What makes a good classic Daiquiri though? And how does it often find itself on the tart side of sour or the syrupy side of sweet? “If you get the perfect balance of sweet and sour,” senior bartender at Dandelyan Dan Garnell says, “then the rum shines through. But get the ratios wrong on any of the three ingredients and there’s nothing to hide behind. You’ll simply drown out the other flavours.”
Garnell’s ultimate recipe is 60-20-20, in case you want to test him out. In the past century since its inception, the Daiquiri can be said to have stood the test of time. We’re still drinking it at the very least, which is more than can be said for many of its contemporaries. Over these 100 years we, the bartending community, haven’t always treated it very well though.
It has been blended, twisted, made fruity, turned into a Snaquiri, jellified, solidified and re-liquefied. Rarely has it been improved. In fact, not one bartender has stepped forward from the ranks in all its history to save it from itself.
Why? Well, as Wondrich pointed out, it would take an idiot not to invent it. And as Garnell says: “It’s impossible to make it your drink. Once you’ve got the balance right there are no more variables.” So what of its twists? Perhaps surprisingly I’d like to argue the case for the strawberry version of this old classic. Unfairly thought of as a disco-style drink, Strawberry Daiquiris, when properly made, can be a balanced and refreshing cocktail. Over at El Floridita, Havana’s bar known as ‘the cradle of the Daiquiri’, the strawberry version closely follows a classic blended Daiquiri recipe, simply replacing some white sugar with strawberry liqueur.

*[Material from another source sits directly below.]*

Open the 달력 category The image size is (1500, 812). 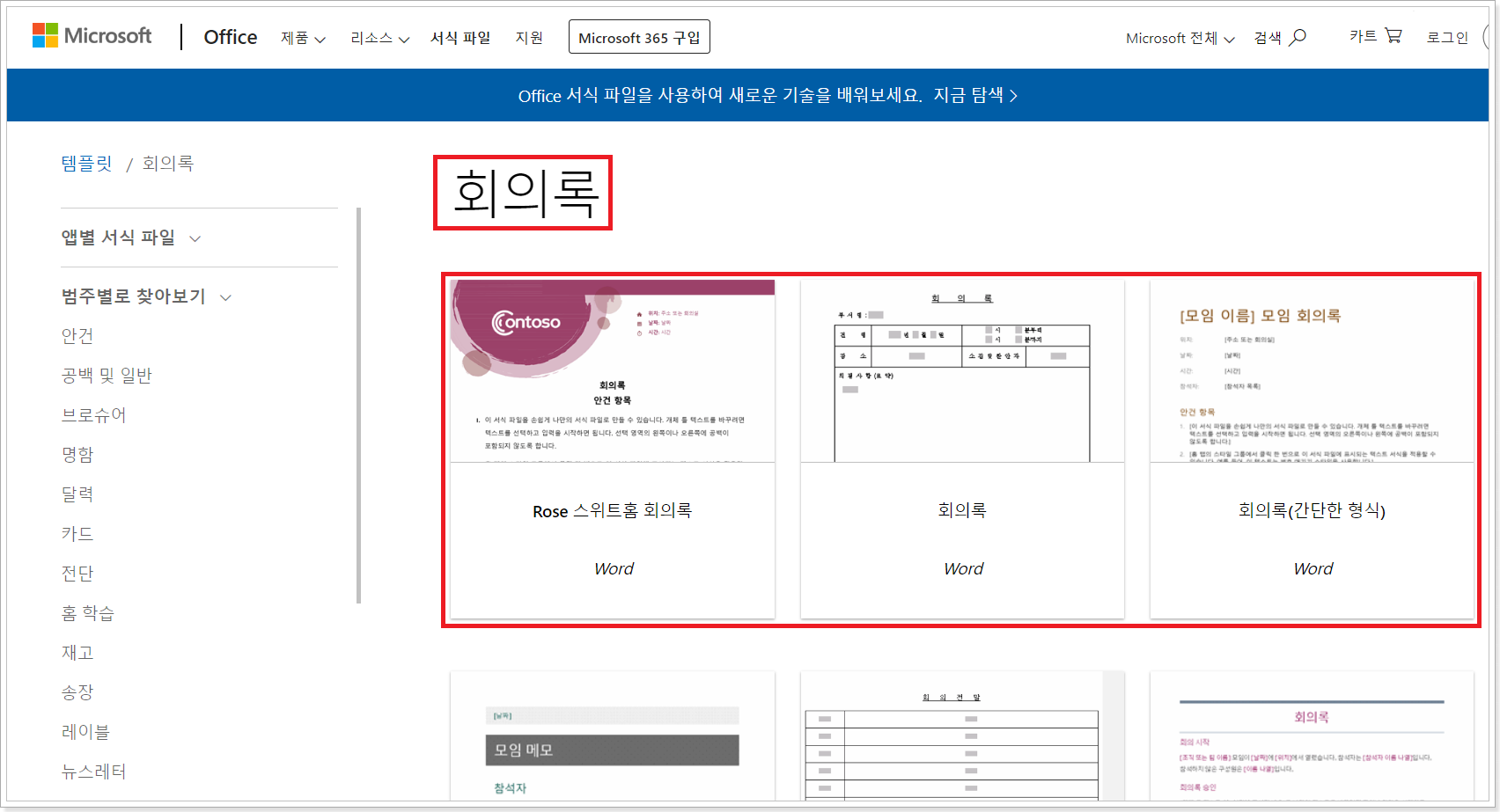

Then there’s the Hemingway Daiquiri, from the same bar, named after the man himself who went in, ordered the house Daiquiri, took a sip and apparently said: “That's good, but I prefer it without the sugar and twice the rum.” A few years later Antonio Meilan, then head bartender, added grapefruit juice and maraschino liqueur to boost the flavour and add some much needed sweetness.
There are great twists. They don’t really improve the classic though. Two London bartenders, one working for LAB and the other for Match Group, circa 2006, separately managed to achieve what a century of people mixing drinks could not. Two improvements.
The first is the Nuclear Daiquiri, lethal but delicious, offering a harmonious balance between the sweet syrup, the clean citrus and the herbal Chartreuse to round out the knock-your-socks-off rum. This was from Gregor De Gruyther.
The second comes from Kevin Armstrong, who, if you know his work, proves the rule time and again that a dash of pash solves everything. In his Dry Daiquiri a playful 5ml of passionfruit is a perfect complement to the drink’s other unusual ingredient, Campari. Those astringent bitter notes from the shockingly red and herbaceous liqueur change the Daiquiri from a cocktail you can knock back with ease into something you need to court and work a little bit harder for. But before it topples over the brink of unattainable, that dash of pash just pulls it back.
Why has the Daiquiri stuck around for so long without ever having a proper revival though? A no-frills lime, rum and sugar Daiquiri has so far failed to make the public truly fall in love with it. Even drinkers at El Floridita opt for strawberry or banana. My theory is this: it’s us. It’s bartenders wanting icy cold simplicity that they don’t have to think about too deeply. It’s a measuring stick for inherent talent – a great marker of someone’s ability to balance a drink without big flavours to hide behind. So it hangs around, pressed into warm, sweaty palms in basement tiki bars or thrown back as a parting shot. It’s a bartender’s handshake. It is, in its naked form, entirely about the drinks industry. The one classic that we don’t have to share.